Stefan segera bergegas keluar dari kantor dan menuju ke Valentian International School dengan mobilnya, setelah menerima telepon dari pihak sekolah mengenai apa yang terjadi pada Carissa.
Dengan kecepatan penuh mobilnya melaju disertai perasaan cemas bercampur amarah. Hingga tak sampai 30 Menit Stefan akhirnya sampai disana.
Derap langkah kaki dari sepatu kulit mahalnya begitu cepat pada saat menuju ke ruang UKS. Di bukalah pintu ruang UKS itu dengan kasar oleh Stefan, terlihatlah Carissa disana yang sedang diobati oleh dua orang guru wanita.
"Carissa?! Ya Tuhan, Apa yang terjadi? Katakan padaku, siapa yang membuatmu seperti ini?!" ujar Stefan penuh emosi.
"Maaf sebelumnya, Tuan Maroni, segala masalah sudah kami atasi dengan baik," salah satu guru itu memberitahunya.
"Tapi siapa yang membuatnya terluka seperti ini?!" bentak Stefan pada mereka berdua, hingga ketakutan.
"Ayah, sudahlah. Seperti yang mereka bilang, semua sudah teratasi. Lagipula, ini semua salahku. Seharusnya aku tidak sebodoh itu," jelas Carissa menyela.
"Tapi siapa yang melukaimu? Katakan padaku,"
Beberapa saat kemudian, bapak kepala sekolah pun memasuki ruangan itu.
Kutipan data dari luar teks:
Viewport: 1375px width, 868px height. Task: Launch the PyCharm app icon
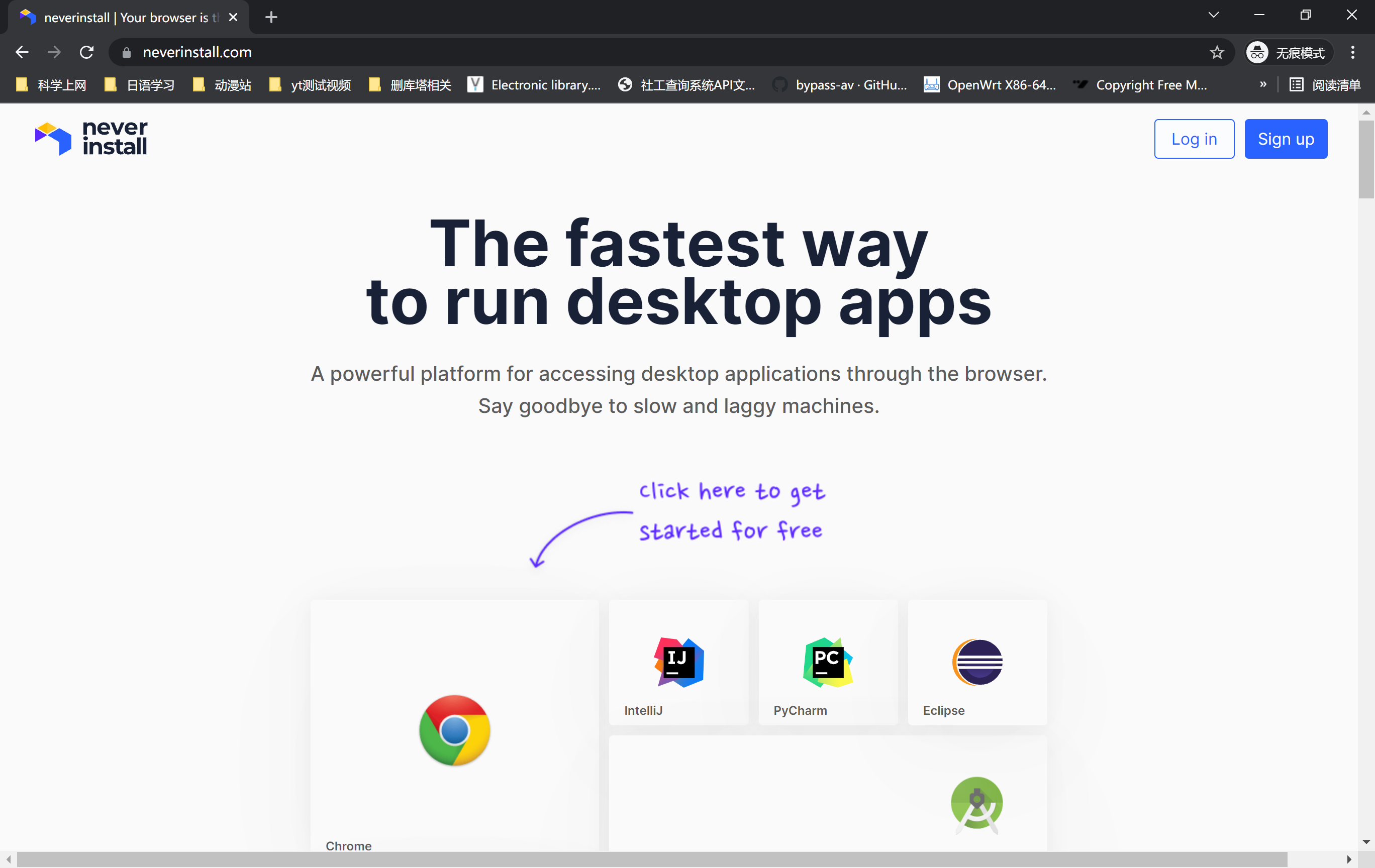pos(827,662)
"Tuan Maroni? Bisa ke ruangan saya sekarang?"
"Bagaimana dengan anak saya?!"
"Mohon tenang dahulu, Tuan Maroni, kami bisa menjelaskan semuanya di ruangan saya," ucap Kepala Sekolah mencoba meredam amarahnya.
Setelah sampai di ruangan kepala sekolah, disana sudah ada dua murid sekelas Carissa, yaitu Peter dan Bryan si tambun itu. Kepala mereka menunduk ketika Stefan dan Kepala Sekolah memasuki ruangan itu. Stefan melirik Bryan dengan curiga, karena sumpalan tisu di kedua lubang hidungnya yang tengah membengkak.
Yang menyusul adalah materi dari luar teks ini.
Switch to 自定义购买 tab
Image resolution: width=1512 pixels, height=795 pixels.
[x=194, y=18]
"Jadi begini, Tuan Maroni-"
"Siapa yang melukai anak saya?!" potong Stefan tegas hingga membuat Bapak Kepala Sekolah mati kutu dibuatnya.
"Tunggu, biar aku tebak," Stefan pun mendekati Bryan. Tubuh Bryan gemetar hebat.
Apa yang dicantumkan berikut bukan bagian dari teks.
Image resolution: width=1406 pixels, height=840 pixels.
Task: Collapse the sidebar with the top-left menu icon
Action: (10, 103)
Stefan memandang wajahnya yang tertunduk dari bawah.
"Mengapa kau terlihat sangat ketakutan? Hm?" tanya Stefan pada Bryan.
"Mengapa hidungmu sampai membengkak seperti itu?" lanjut Stefan.
Tidak satu pun dari kedua anak itu yang menjawab pertanyaannya. Namun Stefan sudah tahu, siapa yang bersalah diantara mereka.
"Bapak Merlyn?"
"I...iya, Tuan Maroni?" balas Kepala Sekolah gugup.
"Tolong hubungi kedua orang tua anak ini sekarang." perintah Stefan sembari menunjuk ke arah Bryan.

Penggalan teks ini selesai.